A single stretch of the material below is to be transcribed exactly, starting at the line with "Image resolution: width=1366, height=1407." and ending after the line with "réservés. (731, 1356)".

PROVIDED MATERIAL ->
★ ★ ★ ★

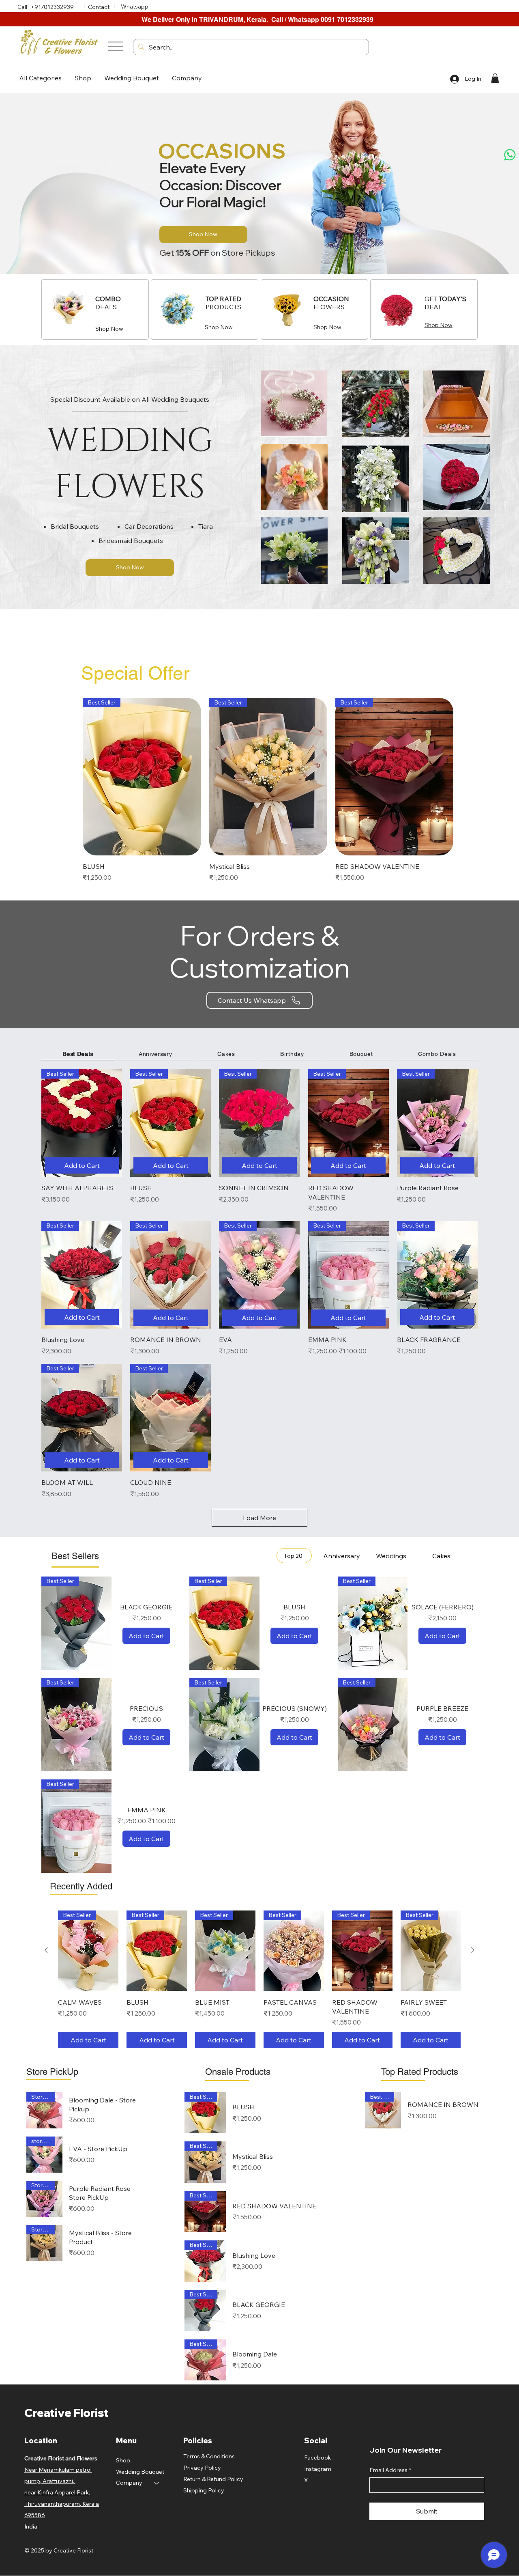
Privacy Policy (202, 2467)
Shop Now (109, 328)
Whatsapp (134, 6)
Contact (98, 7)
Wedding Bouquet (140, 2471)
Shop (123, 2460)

★ ★ ★ ★

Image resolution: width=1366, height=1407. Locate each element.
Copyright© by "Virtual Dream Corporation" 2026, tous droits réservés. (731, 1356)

★ ★ ★ ★

RESULT OF THIS TASK ->
Image resolution: width=1366, height=1407. Locate each element.
Copyright© by "Virtual Dream Corporation" 2026, tous droits réservés. (731, 1356)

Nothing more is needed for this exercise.